NFL offers games over Web

Football fans outside North America will be able to watch most NFL games live over the Internet under a subscription package, the league announced on Friday. The NFL Game Pass service, available through Yahoo Inc for US$25 a week or US$250 for the 17-week regular season, is aimed primarily at the most avid football fans, including Americans who have moved abroad. Those fans currently have access to few games on television, said Brian Rolapp, the league's vice president for media strategy. Individual games will be blocked from certain countries abroad when a broadcaster has rights there, Rolapp said.

■ Semiconductors

Broadcom hikes expenses

Broadcom Corp, a supplier of semiconductor chips used in communication devices, said on Friday it may need to record expenses of US$1.5 billion or more for stock option accounting flaws -- double what it had estimated in July.
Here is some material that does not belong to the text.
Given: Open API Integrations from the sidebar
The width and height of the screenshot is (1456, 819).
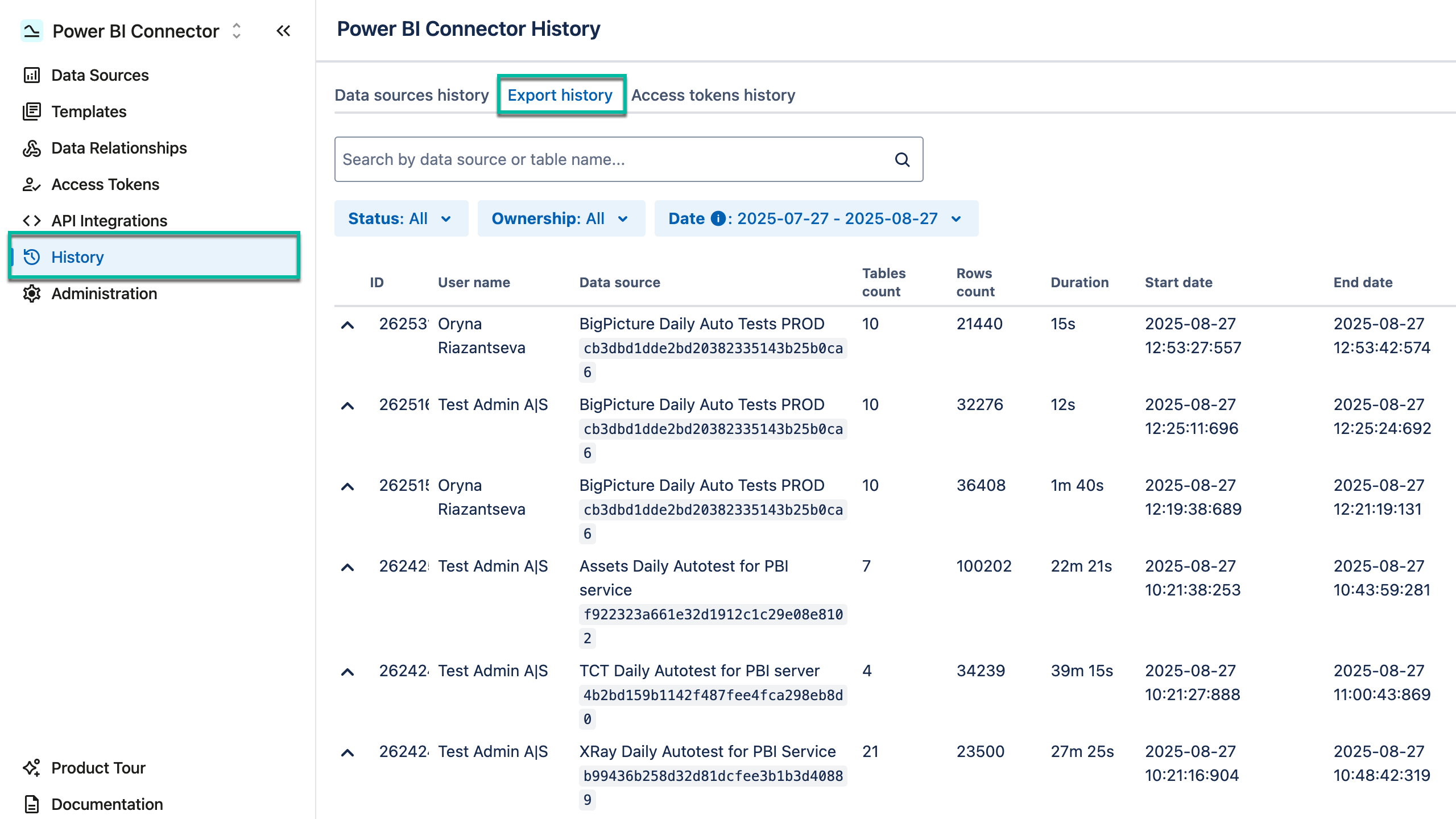Looking at the screenshot, I should click(109, 221).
The company said it had uncovered additional stock option grants with inaccurate dates. Broadcom is one of about 100 companies under scrutiny for possibly backdating stock option grants or dating options retroactively to coincide with share price lows. The practice increases the potential windfall for the recipient of the award.

■ Telecoms

Miami most gabby in US

Residents of Miami are the most talkative over mobile phones, making and receiving 298 calls a month -- nearly 10 calls per day, Verizon Wireless announced on Friday. Los Angeles comes in a distant second place, where residents complete just 260 calls a month, fewer than nine calls a day, the company said. "Our study offers an interesting snapshot of how Americans have come to rely on their wireless service every day at home and on the road," Verizon vice president Dick Lynch said in a statement.